→ **ASSIGNED TASK**: Two lines below mark the span: the one containing "Open Secret Managers settings section" and the one containing "Given: Select the 充值列表 recharge list icon". Set down both, plus every line between, exactly as they stand, and nothing else.

(Source data)

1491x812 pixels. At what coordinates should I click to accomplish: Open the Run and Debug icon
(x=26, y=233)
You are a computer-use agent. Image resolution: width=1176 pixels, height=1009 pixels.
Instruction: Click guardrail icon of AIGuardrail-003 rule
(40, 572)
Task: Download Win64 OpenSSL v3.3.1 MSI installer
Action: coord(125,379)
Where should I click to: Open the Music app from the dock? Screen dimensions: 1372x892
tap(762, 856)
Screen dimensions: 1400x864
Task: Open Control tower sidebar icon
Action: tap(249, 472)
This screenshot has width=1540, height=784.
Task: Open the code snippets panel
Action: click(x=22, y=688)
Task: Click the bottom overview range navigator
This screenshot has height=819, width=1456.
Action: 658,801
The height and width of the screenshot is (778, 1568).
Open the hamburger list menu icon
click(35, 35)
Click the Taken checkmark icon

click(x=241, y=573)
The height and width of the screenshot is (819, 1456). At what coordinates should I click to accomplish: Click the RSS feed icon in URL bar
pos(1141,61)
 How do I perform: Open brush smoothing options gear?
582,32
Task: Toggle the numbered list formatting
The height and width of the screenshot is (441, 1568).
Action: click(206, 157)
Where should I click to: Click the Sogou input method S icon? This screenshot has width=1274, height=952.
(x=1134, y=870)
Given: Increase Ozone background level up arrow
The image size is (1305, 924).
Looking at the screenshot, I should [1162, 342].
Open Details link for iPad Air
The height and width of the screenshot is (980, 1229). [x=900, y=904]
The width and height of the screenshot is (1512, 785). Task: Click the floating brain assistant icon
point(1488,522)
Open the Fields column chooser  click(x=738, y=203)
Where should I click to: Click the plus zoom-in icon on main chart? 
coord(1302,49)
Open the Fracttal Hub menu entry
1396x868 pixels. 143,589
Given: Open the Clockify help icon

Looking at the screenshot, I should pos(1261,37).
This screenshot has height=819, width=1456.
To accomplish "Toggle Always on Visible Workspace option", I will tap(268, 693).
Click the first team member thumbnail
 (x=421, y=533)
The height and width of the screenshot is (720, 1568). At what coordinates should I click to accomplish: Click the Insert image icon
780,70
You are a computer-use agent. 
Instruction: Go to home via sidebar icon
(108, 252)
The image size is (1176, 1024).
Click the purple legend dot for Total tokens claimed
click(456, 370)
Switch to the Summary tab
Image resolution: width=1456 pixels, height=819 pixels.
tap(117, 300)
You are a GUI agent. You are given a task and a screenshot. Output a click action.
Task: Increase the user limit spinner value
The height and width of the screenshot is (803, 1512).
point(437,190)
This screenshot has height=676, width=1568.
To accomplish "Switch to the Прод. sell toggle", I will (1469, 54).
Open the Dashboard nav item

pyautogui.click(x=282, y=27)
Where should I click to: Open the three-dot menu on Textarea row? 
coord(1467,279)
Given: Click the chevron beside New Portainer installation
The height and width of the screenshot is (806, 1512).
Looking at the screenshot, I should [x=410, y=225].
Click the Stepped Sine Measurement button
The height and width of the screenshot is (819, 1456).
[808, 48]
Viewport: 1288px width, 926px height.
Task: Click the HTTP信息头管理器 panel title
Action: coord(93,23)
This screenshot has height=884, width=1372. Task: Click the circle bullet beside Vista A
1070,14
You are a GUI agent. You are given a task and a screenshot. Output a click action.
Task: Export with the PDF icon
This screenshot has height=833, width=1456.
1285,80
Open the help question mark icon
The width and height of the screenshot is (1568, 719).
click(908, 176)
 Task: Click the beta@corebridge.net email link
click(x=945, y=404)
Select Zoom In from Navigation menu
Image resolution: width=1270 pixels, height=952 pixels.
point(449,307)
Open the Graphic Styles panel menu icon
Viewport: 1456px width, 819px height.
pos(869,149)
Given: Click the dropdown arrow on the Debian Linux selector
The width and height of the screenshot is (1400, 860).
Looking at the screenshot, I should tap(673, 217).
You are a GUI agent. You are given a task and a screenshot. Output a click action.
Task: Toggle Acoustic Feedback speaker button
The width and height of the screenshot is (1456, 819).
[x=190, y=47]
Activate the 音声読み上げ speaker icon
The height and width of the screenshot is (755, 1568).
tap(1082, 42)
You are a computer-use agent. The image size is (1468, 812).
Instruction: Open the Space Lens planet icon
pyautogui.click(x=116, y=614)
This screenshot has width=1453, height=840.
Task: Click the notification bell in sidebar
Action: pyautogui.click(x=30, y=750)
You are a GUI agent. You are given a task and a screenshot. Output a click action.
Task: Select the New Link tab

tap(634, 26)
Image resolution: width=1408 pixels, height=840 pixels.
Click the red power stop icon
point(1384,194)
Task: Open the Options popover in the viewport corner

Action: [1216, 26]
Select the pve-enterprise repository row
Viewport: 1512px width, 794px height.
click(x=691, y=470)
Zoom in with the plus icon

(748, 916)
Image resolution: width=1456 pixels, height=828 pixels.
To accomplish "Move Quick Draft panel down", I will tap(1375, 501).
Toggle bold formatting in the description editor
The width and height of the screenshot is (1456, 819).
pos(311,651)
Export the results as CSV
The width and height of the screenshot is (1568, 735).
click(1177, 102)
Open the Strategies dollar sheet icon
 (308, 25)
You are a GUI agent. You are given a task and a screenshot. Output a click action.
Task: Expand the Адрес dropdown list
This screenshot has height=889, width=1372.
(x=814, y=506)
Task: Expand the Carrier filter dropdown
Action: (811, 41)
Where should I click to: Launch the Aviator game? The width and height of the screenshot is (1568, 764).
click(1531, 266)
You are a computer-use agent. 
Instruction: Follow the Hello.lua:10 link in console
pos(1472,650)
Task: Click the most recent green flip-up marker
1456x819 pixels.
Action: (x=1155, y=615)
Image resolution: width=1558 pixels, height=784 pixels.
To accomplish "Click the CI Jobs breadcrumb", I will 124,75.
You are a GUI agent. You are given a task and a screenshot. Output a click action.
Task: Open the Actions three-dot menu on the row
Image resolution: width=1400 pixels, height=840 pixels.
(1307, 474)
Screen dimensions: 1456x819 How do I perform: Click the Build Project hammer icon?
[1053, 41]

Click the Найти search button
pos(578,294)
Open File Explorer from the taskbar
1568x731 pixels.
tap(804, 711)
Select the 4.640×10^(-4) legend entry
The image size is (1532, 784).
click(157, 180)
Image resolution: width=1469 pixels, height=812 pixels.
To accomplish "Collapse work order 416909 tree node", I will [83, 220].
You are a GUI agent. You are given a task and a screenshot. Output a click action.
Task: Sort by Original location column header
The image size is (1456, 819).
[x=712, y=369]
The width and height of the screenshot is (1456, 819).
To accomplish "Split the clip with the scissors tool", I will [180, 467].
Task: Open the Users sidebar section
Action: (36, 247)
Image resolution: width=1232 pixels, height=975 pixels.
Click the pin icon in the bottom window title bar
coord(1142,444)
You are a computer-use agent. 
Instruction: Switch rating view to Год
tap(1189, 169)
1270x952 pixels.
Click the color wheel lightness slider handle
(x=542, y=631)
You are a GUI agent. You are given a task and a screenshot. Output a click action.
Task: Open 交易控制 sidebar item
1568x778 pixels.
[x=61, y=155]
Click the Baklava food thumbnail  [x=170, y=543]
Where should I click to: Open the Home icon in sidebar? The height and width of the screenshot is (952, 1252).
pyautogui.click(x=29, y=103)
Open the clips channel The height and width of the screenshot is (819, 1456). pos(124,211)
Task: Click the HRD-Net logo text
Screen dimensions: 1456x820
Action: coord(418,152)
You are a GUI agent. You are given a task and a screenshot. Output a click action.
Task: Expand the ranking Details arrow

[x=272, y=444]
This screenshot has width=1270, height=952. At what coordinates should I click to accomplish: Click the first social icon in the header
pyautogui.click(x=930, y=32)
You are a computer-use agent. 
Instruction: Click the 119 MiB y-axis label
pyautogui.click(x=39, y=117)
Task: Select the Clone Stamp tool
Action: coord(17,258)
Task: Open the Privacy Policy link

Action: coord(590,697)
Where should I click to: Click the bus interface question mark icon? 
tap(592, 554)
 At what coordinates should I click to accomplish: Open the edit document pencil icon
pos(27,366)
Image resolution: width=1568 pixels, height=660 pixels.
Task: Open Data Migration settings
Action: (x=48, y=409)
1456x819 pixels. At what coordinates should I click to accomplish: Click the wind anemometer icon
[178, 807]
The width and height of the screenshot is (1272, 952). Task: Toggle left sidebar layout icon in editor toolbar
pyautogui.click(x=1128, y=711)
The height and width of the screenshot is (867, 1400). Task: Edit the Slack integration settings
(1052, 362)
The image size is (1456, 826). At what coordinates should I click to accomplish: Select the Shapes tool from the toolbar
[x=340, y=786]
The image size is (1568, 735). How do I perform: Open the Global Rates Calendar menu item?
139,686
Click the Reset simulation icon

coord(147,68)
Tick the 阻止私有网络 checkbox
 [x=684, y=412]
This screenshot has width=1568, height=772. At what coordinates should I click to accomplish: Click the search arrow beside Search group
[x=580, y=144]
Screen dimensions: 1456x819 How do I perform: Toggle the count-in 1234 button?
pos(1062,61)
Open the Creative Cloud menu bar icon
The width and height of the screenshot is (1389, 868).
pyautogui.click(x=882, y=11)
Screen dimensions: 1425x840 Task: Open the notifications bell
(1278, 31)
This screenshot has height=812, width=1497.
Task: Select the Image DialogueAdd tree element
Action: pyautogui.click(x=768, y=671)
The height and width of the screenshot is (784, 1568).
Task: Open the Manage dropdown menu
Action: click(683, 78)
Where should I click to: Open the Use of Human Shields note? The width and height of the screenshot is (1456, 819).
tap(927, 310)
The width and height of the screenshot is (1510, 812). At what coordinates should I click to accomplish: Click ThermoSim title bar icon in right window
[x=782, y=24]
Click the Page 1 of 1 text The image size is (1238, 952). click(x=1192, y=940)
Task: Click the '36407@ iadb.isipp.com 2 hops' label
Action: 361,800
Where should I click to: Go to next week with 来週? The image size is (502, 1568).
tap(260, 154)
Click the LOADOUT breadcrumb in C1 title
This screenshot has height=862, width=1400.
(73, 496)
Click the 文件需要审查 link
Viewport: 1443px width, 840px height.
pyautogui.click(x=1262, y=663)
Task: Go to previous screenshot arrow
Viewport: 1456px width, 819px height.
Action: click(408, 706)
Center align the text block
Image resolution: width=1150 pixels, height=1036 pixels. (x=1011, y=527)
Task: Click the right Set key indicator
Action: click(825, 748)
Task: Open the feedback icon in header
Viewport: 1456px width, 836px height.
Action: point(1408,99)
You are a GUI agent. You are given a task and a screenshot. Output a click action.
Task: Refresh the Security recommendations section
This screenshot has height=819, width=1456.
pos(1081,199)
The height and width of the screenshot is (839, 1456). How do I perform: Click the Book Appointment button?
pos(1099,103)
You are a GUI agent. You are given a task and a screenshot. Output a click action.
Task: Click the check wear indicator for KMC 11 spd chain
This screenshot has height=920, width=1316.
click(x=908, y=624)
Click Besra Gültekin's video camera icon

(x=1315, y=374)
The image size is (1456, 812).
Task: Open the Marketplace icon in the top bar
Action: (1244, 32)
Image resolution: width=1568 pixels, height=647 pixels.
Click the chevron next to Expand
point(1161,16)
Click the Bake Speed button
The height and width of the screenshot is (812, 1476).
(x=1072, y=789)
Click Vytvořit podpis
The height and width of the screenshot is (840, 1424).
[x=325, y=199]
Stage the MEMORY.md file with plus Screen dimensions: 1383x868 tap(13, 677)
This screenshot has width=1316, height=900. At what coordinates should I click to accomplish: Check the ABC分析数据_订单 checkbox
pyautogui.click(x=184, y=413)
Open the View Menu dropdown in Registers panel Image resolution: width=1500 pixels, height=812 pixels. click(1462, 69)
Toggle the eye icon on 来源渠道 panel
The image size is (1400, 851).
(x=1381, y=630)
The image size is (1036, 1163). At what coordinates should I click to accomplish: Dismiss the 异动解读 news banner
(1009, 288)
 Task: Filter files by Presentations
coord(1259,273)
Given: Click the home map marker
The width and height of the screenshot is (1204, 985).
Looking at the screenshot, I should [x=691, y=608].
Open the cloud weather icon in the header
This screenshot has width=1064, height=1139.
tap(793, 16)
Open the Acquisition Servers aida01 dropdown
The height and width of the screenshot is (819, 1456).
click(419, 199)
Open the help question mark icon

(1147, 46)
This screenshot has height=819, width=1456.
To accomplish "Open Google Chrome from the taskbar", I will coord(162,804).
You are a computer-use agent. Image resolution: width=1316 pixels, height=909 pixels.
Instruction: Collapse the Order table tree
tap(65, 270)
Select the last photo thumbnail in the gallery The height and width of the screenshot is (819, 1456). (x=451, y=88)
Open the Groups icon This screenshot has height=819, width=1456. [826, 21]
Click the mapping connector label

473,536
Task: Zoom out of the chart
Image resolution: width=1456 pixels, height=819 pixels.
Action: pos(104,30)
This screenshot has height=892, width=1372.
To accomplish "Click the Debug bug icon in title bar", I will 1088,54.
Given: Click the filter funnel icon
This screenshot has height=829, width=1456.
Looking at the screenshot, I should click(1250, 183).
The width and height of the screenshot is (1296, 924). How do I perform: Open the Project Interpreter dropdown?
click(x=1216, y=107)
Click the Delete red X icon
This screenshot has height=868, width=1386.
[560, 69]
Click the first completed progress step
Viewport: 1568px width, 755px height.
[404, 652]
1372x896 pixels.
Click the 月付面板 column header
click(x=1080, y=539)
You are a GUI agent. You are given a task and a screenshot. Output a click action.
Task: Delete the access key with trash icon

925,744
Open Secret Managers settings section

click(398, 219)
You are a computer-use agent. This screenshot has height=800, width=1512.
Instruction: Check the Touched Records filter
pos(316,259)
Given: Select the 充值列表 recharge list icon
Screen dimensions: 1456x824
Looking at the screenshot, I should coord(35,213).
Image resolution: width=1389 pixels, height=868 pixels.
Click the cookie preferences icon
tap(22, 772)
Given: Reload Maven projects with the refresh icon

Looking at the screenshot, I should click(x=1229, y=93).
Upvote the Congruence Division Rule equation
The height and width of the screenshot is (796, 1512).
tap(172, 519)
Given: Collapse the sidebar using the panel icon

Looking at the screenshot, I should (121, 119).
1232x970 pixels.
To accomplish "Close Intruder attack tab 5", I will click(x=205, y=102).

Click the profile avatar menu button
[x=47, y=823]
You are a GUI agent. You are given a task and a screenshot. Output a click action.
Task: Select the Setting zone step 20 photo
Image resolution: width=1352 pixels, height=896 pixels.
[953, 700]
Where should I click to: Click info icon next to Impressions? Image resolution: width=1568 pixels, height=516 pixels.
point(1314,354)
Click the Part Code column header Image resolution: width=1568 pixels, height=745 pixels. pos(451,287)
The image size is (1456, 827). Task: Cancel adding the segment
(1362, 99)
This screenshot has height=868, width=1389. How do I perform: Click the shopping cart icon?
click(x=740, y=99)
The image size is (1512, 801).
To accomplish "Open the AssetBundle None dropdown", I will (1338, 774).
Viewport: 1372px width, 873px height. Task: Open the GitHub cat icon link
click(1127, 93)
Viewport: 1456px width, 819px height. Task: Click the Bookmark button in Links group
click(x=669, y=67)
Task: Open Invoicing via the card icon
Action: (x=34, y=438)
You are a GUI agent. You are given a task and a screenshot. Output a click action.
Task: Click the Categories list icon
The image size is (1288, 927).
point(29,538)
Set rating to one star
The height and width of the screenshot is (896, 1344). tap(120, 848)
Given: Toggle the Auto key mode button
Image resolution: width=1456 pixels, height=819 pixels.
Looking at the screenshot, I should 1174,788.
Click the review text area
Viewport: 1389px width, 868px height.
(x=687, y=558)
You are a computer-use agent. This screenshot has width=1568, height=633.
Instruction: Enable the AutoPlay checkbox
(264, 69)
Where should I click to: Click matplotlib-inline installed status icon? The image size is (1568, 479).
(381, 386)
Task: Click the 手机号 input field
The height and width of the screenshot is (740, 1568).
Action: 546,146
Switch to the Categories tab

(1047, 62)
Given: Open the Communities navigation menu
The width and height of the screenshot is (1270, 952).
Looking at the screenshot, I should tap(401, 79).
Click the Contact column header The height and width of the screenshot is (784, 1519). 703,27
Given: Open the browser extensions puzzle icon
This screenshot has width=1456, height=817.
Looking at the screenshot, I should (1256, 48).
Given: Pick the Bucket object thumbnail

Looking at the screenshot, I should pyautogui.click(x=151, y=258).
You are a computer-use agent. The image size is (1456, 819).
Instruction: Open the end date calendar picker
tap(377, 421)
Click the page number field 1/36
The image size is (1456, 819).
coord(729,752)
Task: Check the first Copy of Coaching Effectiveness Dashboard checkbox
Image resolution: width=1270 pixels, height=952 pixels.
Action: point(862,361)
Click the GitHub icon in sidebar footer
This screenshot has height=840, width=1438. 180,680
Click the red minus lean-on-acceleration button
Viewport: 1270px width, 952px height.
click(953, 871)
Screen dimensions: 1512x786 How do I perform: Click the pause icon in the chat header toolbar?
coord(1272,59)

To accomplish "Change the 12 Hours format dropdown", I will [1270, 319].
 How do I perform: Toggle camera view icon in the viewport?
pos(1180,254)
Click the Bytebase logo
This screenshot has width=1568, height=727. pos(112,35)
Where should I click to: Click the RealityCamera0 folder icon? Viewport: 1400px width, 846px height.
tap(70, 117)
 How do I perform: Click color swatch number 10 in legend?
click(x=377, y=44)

→ **OUTPUT BELOW**:
Open Secret Managers settings section

click(398, 219)
You are a computer-use agent. This screenshot has height=800, width=1512.
Instruction: Check the Touched Records filter
pos(316,259)
Given: Select the 充值列表 recharge list icon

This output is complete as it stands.